> PROBLEM TO SOLVE: Repeat precisely the span of lines below that opens with the line containing "How do I perform: Open" and closes with the line containing "Task: Select the Minimální", both included.

MATERIAL PROVIDED: Begin

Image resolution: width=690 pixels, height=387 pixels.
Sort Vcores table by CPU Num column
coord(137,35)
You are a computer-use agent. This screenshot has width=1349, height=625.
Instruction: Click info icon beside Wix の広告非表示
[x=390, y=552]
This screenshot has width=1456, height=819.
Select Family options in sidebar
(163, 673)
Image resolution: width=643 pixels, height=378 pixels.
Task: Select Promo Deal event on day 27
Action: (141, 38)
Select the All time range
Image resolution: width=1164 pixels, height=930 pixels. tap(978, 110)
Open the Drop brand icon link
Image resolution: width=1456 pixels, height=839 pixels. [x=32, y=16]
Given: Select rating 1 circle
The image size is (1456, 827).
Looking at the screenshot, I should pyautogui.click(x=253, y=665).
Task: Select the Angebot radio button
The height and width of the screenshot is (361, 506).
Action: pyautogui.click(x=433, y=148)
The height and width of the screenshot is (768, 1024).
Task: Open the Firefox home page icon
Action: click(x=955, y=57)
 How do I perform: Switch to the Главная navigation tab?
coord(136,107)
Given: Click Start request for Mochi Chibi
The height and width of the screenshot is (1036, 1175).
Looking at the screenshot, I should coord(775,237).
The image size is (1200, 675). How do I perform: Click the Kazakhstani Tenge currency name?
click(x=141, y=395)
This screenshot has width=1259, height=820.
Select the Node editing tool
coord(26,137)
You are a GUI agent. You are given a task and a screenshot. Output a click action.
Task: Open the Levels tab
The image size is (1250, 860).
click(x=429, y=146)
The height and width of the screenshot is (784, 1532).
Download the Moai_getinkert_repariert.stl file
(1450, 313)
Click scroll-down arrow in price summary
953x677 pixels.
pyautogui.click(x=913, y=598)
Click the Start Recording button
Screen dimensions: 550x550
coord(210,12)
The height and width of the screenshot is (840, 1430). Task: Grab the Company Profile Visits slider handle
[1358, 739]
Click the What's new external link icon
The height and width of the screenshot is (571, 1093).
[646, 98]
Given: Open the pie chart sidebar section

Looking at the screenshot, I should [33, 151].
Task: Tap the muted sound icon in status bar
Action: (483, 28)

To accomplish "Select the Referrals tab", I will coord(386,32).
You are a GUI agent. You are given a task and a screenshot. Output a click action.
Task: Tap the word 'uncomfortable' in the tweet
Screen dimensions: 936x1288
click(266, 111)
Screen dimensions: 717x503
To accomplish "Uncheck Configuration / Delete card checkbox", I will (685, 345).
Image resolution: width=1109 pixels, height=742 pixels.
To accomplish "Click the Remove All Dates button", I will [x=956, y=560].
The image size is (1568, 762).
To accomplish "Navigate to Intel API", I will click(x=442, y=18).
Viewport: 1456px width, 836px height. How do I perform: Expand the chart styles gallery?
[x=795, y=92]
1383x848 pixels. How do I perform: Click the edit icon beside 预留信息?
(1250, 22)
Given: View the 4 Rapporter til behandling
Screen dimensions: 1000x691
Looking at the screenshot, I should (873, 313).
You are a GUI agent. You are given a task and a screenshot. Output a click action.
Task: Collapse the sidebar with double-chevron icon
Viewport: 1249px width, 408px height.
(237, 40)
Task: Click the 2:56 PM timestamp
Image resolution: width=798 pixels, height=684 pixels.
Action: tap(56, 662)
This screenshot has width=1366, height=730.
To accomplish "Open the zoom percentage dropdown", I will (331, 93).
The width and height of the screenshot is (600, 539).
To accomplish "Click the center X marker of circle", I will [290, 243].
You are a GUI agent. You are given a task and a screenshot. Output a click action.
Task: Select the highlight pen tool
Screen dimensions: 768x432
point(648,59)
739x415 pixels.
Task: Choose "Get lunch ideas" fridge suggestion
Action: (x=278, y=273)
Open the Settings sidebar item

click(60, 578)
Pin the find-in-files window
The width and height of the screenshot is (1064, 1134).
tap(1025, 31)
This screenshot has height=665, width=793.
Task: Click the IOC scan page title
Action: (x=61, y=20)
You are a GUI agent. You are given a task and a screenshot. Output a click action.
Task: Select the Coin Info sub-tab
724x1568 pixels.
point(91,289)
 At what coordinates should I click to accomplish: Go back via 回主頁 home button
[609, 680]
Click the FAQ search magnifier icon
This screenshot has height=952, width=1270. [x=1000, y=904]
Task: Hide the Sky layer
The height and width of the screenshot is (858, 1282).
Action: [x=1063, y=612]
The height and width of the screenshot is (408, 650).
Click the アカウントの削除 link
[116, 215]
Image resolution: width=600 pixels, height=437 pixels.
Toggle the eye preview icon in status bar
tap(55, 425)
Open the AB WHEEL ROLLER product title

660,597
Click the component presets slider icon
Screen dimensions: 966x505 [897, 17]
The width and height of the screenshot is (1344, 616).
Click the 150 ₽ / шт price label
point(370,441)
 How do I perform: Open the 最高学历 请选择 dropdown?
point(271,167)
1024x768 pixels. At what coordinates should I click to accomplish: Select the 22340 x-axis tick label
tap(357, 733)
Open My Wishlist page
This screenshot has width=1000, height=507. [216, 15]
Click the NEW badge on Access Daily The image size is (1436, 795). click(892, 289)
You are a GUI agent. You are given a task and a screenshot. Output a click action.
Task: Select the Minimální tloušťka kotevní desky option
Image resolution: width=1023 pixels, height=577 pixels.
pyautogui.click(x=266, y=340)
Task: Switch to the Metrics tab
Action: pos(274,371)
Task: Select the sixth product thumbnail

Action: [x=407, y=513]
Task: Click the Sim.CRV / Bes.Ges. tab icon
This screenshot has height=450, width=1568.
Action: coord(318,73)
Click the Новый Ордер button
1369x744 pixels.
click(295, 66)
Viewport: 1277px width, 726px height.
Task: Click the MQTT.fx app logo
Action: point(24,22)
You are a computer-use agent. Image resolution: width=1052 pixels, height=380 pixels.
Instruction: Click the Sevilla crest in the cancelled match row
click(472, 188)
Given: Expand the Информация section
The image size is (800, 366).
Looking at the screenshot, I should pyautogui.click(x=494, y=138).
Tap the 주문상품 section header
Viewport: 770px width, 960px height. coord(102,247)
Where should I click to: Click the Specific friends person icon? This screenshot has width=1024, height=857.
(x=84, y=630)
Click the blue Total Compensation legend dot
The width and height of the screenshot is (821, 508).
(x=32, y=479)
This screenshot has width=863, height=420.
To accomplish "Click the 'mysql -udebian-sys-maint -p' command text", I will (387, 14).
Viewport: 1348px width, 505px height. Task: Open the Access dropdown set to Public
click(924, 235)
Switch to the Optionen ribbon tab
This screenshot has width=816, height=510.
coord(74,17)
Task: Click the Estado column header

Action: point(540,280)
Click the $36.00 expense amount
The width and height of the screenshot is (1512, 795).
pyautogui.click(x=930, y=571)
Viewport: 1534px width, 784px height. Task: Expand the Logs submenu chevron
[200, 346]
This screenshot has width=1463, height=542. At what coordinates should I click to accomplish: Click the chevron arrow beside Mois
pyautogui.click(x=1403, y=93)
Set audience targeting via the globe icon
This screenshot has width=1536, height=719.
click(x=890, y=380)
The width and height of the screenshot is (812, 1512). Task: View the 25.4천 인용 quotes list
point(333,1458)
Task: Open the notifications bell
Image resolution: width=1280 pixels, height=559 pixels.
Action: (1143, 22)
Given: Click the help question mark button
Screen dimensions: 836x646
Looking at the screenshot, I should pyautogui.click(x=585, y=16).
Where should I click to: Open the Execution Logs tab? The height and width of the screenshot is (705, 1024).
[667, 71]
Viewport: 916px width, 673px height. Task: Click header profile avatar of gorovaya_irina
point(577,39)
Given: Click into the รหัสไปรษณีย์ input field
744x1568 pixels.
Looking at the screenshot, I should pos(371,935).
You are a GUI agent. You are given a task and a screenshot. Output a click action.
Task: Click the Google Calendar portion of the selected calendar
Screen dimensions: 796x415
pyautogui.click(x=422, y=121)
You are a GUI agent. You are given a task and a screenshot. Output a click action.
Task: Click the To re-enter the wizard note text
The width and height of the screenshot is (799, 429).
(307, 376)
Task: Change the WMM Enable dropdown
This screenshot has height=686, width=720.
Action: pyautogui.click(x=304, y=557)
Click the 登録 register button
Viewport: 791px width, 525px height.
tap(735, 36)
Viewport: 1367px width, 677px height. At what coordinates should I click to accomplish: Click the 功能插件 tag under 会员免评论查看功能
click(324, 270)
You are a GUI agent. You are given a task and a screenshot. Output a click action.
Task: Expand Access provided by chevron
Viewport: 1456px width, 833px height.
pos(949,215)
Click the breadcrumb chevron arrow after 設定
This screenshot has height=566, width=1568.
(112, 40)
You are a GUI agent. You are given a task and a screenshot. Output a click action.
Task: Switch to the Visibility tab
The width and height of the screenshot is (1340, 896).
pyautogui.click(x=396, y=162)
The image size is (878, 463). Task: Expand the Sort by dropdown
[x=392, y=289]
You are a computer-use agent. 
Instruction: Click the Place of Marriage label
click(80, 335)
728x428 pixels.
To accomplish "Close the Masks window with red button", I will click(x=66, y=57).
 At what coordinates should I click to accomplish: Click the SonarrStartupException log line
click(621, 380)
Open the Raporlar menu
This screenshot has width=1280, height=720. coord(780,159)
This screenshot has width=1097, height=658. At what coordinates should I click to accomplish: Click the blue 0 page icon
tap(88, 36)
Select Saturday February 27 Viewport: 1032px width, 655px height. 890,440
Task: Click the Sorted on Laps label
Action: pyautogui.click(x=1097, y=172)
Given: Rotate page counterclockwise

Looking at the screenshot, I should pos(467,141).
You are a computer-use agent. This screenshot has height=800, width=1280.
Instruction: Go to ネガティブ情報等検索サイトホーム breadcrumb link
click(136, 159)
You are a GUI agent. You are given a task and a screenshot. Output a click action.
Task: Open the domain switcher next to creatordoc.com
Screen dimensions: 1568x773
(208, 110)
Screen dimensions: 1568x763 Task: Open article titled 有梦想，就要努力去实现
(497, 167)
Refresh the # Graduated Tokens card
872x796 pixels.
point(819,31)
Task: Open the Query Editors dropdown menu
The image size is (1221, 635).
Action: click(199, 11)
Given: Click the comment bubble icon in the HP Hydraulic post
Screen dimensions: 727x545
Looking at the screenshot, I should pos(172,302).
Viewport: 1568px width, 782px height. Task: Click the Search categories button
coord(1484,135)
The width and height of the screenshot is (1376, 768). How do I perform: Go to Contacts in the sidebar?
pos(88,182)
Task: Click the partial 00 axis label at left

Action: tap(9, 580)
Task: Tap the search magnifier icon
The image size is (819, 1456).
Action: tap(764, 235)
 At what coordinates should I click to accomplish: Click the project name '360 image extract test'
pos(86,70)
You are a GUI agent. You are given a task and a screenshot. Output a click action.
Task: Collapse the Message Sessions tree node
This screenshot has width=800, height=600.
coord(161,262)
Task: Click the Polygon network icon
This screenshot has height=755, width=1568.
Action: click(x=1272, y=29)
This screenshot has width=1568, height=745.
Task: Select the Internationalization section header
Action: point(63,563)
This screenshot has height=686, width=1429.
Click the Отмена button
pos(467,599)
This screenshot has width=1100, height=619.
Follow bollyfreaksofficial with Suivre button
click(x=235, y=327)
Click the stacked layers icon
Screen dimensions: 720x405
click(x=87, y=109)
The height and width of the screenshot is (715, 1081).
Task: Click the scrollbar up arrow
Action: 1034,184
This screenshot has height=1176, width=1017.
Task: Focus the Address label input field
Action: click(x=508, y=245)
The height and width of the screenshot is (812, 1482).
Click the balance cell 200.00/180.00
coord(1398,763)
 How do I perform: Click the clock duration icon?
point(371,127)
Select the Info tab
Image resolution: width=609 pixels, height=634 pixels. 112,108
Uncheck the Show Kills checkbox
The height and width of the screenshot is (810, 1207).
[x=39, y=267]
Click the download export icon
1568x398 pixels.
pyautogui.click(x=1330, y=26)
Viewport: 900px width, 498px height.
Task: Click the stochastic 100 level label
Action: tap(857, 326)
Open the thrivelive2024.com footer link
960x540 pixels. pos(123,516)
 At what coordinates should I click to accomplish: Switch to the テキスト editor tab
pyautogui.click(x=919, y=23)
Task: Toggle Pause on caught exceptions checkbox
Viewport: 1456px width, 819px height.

MATERIAL PROVIDED: End

> SOLUTION TO THIS TASK:
 How do I perform: Open the 最高学历 请选择 dropdown?
point(271,167)
1024x768 pixels. At what coordinates should I click to accomplish: Select the 22340 x-axis tick label
tap(357, 733)
Open My Wishlist page
This screenshot has width=1000, height=507. [216, 15]
Click the NEW badge on Access Daily The image size is (1436, 795). click(892, 289)
You are a GUI agent. You are given a task and a screenshot. Output a click action.
Task: Select the Minimální tloušťka kotevní desky option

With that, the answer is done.